Excerpt provided:
For those who are wondering about the name: A suricata is another name for a meerkat, and a group of meerkats is called a mob. Hence the name mob-boss.

Installation

mob-boss requires the use of Python3 in order to work properly. I recommend using pip3 as the package manager for the extras such as requests and PyYaml.

You can install the python module dependencies manually by installing the versions listed in requirements.txt or automatically by running:

$ pip3 install -r requirements.txt

Setup

  1. Clone this repository onto the target machine that will be running it.

  2. Create a github repo that will be used for version control tracking of the rule changes. You will also use this git repo to make edits to the rule_state.conf file. Clone this repo onto the same machine(s) that will be running mob-boss in the loaction of your choosing. This repo will be where the all.rules file will be output by mob-boss.

  3. Create a tmp dir that mob-boss will use as scratch space. It is recommended that you create this in /var/tmp/[somedir]. You will want this directory to persist across reboots.

Problems:
**1)** According to the mob-boss README above, what is a group of meerkats called?
**2)** Repeat a passage from the mob-boss README above word for word, beginning at the words "For those who" and stopping after "the name mob-boss.".
**3)** Write the next part of the mob-boss README above, picking up right after its last sentence.

Supplied material:
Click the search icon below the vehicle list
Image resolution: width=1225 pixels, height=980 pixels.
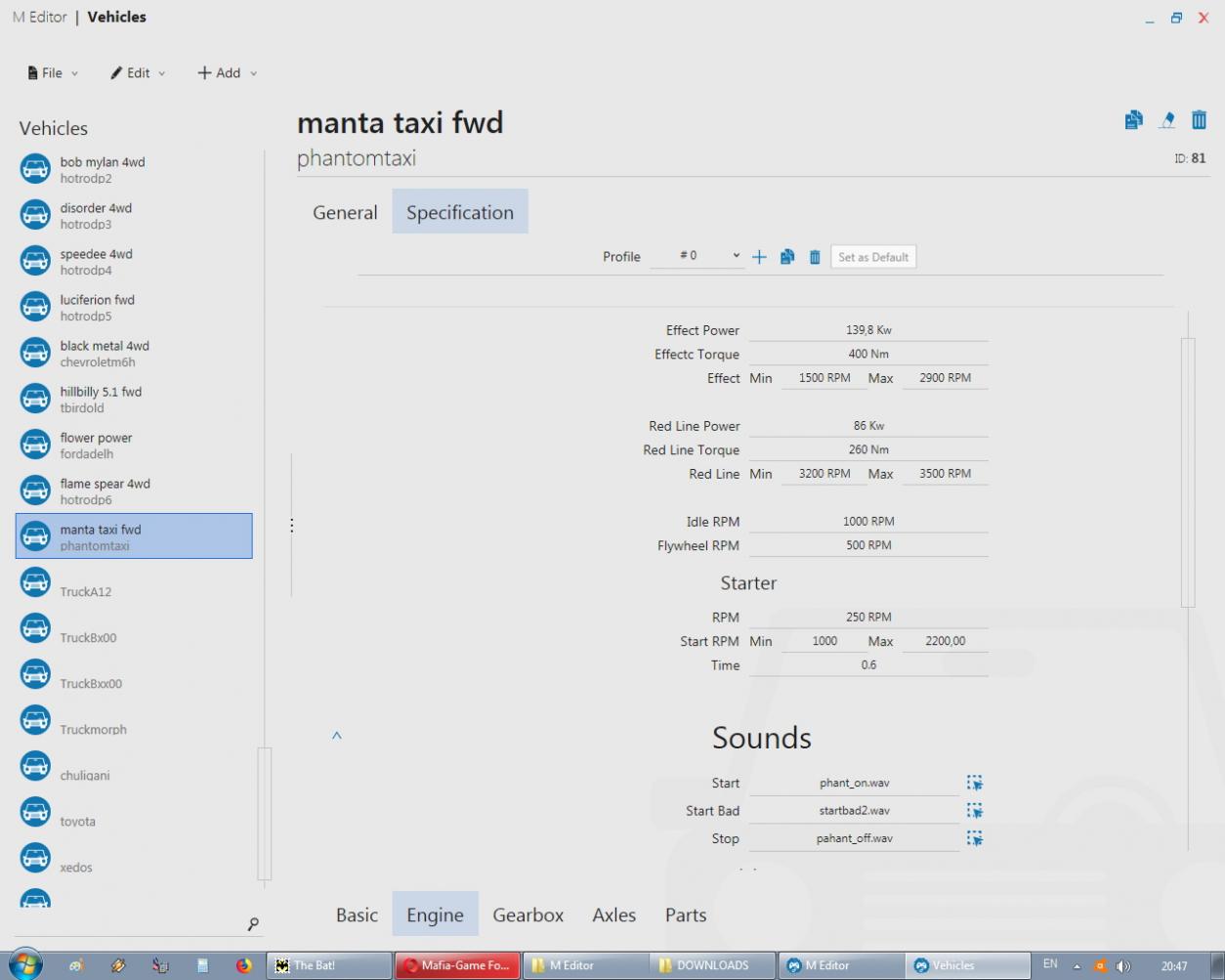[x=253, y=923]
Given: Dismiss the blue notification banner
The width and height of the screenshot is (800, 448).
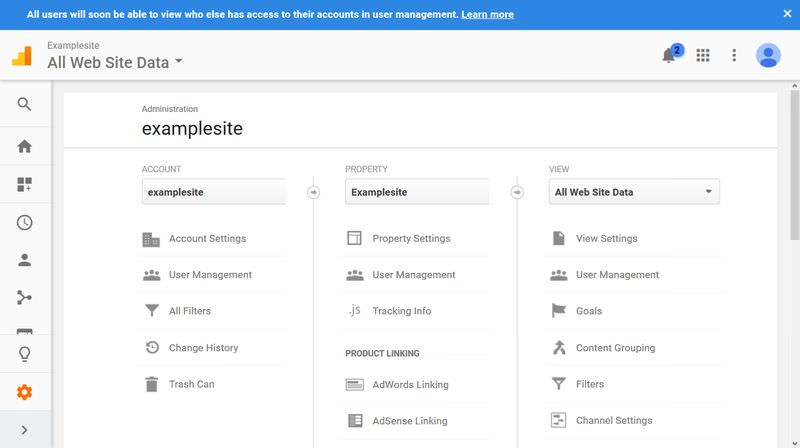Looking at the screenshot, I should tap(787, 14).
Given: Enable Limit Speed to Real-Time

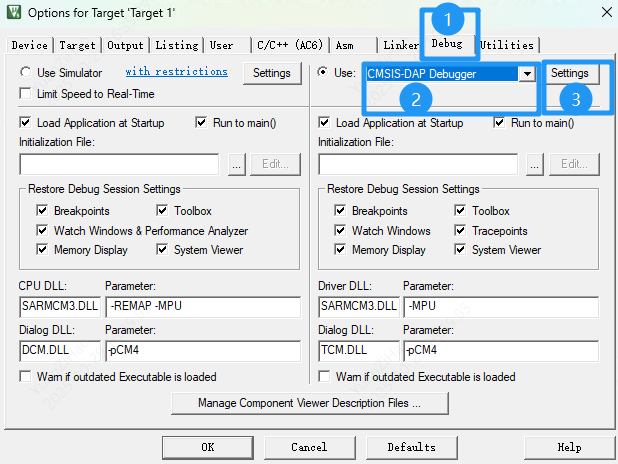Looking at the screenshot, I should 26,93.
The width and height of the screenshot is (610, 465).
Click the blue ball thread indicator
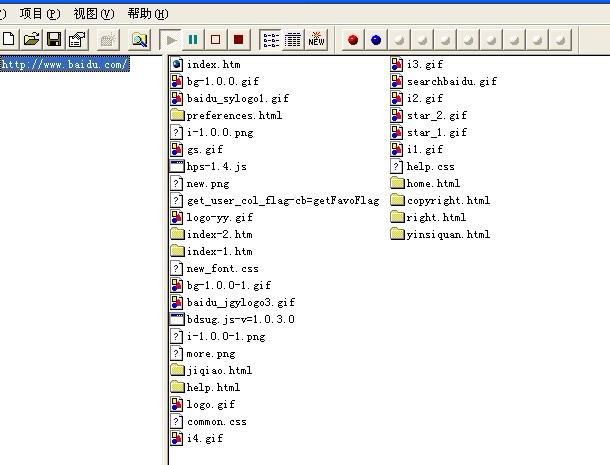[x=376, y=40]
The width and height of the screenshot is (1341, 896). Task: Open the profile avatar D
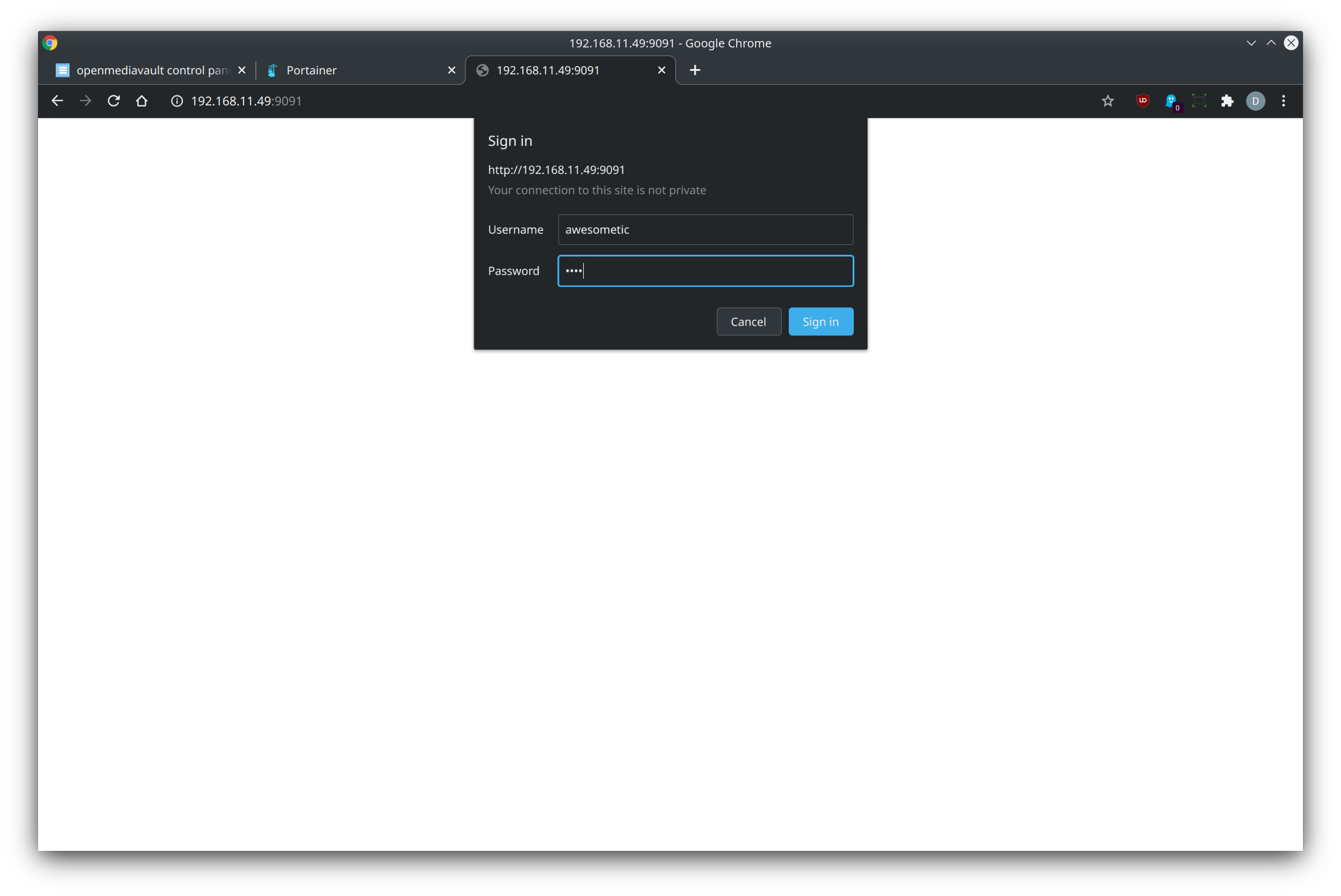click(1255, 101)
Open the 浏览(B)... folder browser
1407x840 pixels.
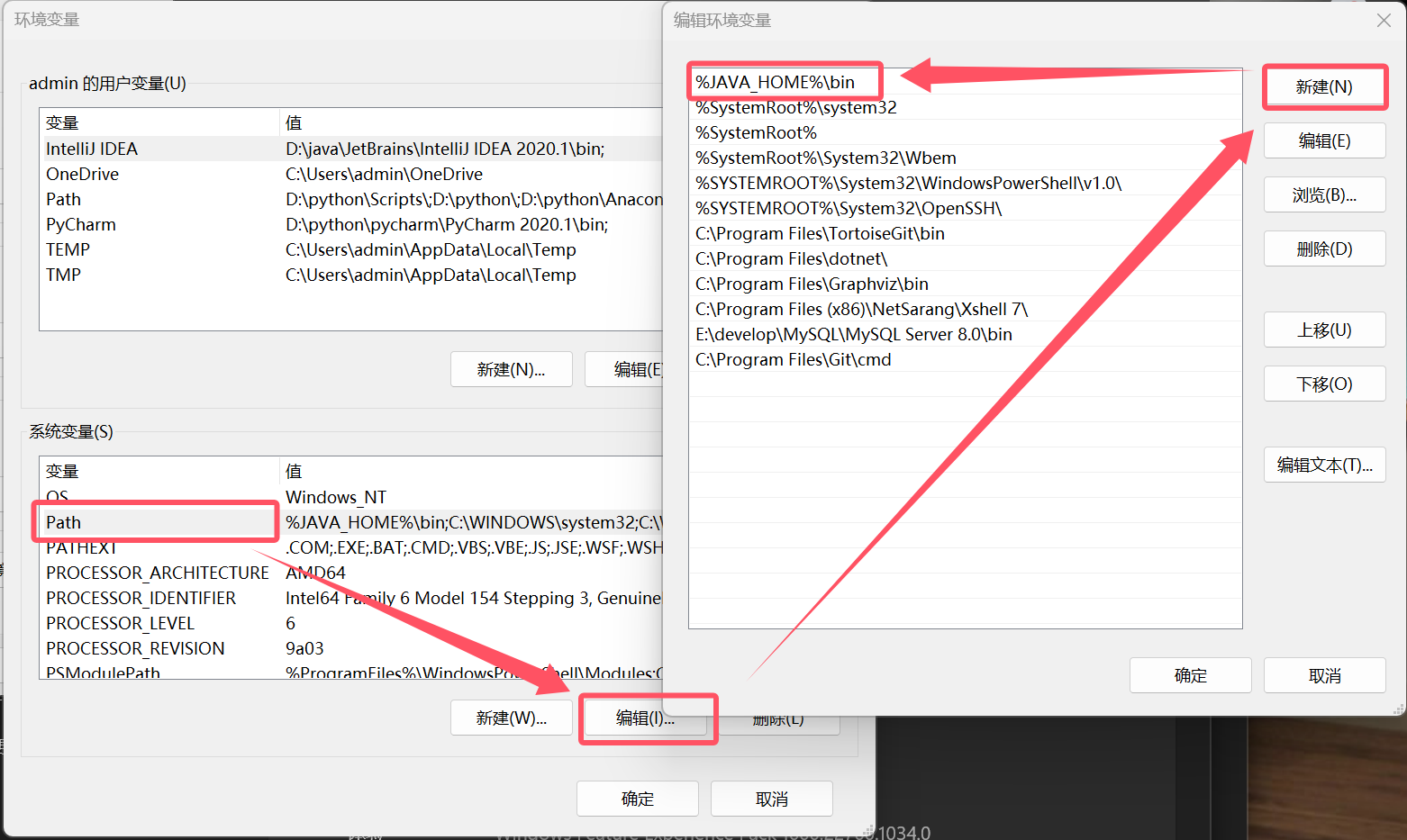(x=1324, y=195)
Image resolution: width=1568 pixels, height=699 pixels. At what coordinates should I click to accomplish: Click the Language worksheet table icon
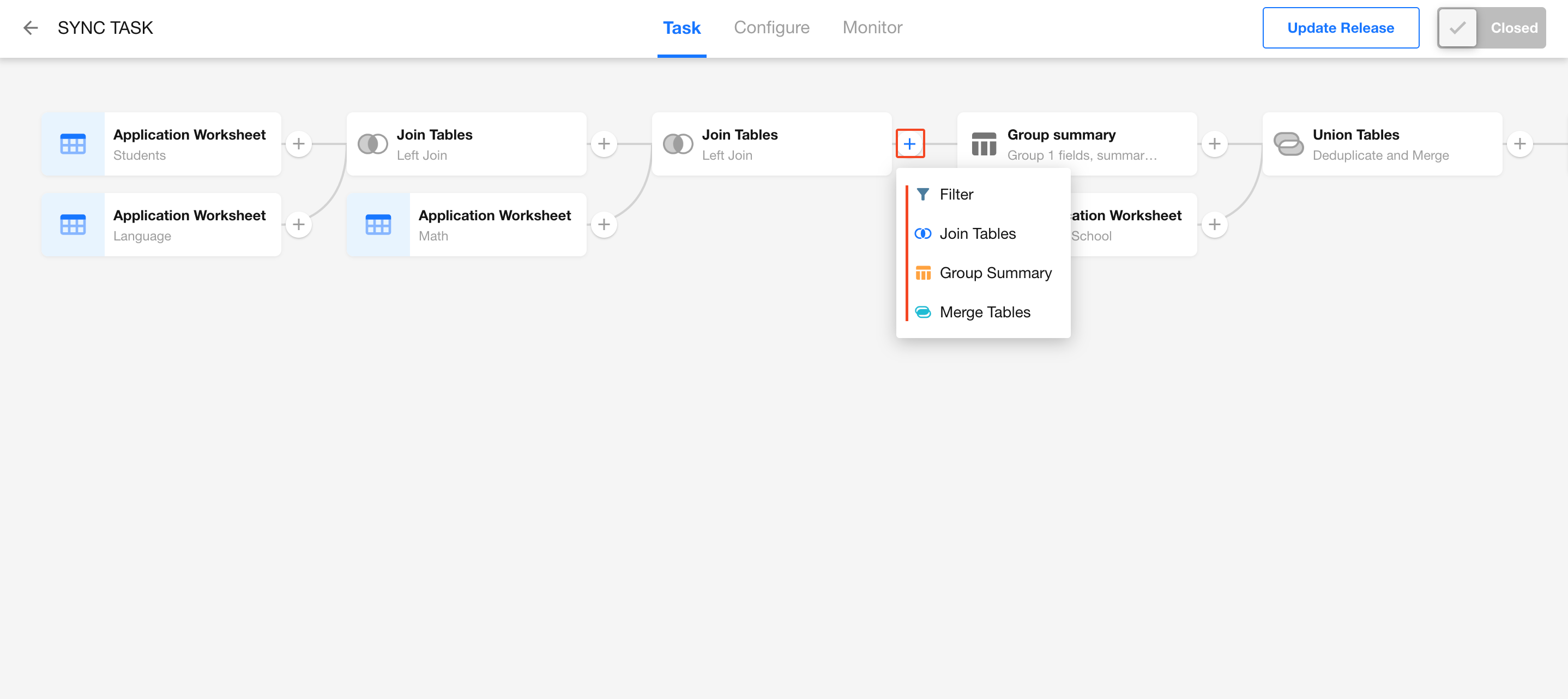tap(73, 225)
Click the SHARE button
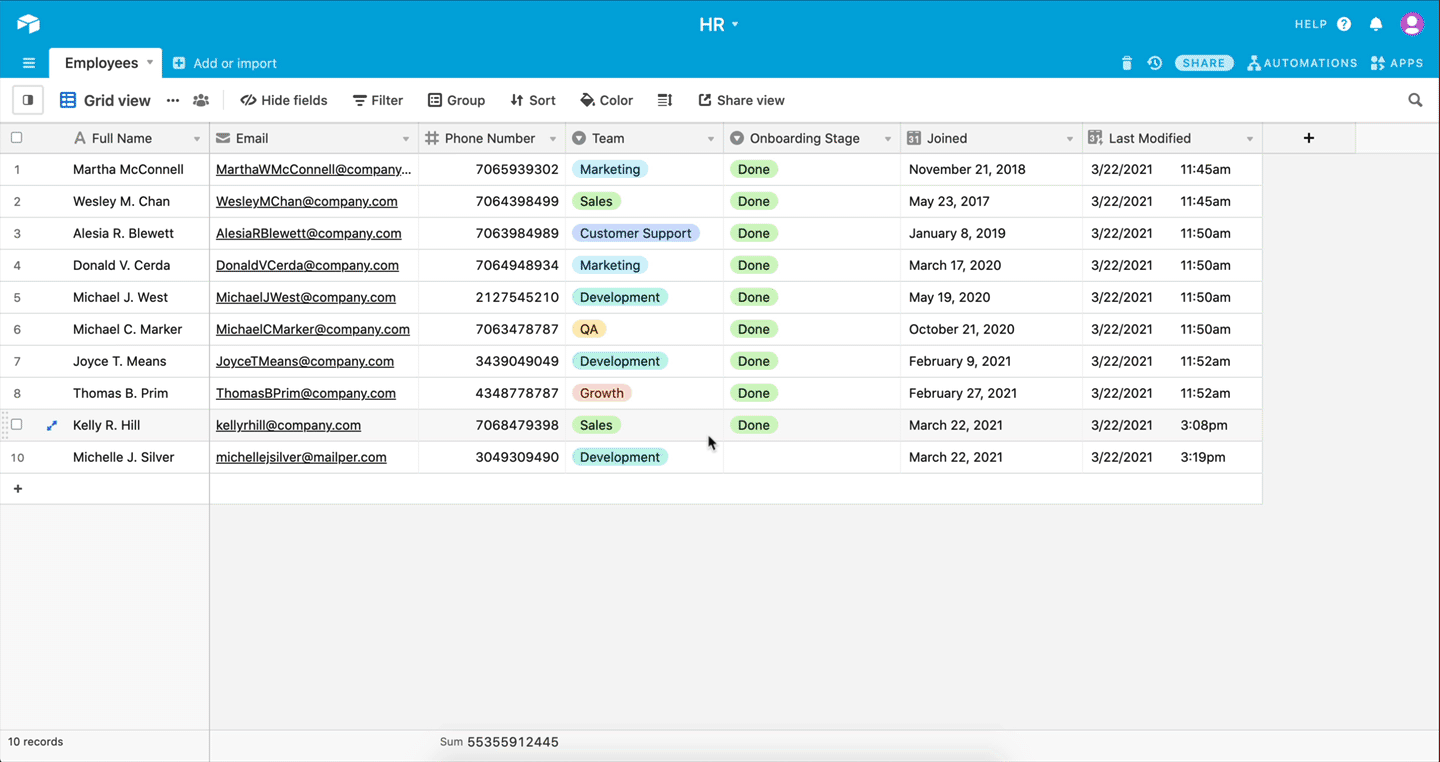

Responses:
**1)** A group of meerkats is called a mob.

**2)**
For those who are wondering about the name: A suricata is another name for a meerkat, and a group of meerkats is called a mob. Hence the name mob-boss.

**3)**
  4. Configure the mob-boss.yaml file with the appropriate configurations for your organization. You will need to provide the github urls that will be used by mob-boss for the CVS tracking of the rules. You will also need to enable/disable the categories that you wish for suricata to use. Also provide the url to the rules download location, and the temp-dir that you created in step 3.

Usage

$ python3 mob-boss.py -c [Location of mob-boss.yaml]

rule_state.conf

This file which will be located in your output git directory is the file that you leverage to enable/disable rules. mob-boss automatically tracks when a rule is enabled/disabled by ETPro and will adjust the rule_state.conf accordingly. If a rule is removed by ETPro it will be removed in the rule_state.conf as well. Any new rule added by ETPro will show up in this file automatically. NOTE: Any rule that you disable will take precendence over ETPro. Any rule that ETPro disables will take precedence over you enabling it. NOTE (flowbits): mob-boss assumes that you are paying attention to flow bits. If you disable a rule that is in a flow bit chain, mob-boss will happily turn off that rule without looking for rules that might depend on it.

A typical line in rule_state.conf:

sid,state,name
2404000,0,ET CNC Shadowserver Reported CnC Server IP group 1

To disable/enable a rule simply look for the sid in the file and then change the 0 -> 1 to enable or 1 -> 0 to disable. Re-run mob-boss to have the changes reflected in the all.rules file.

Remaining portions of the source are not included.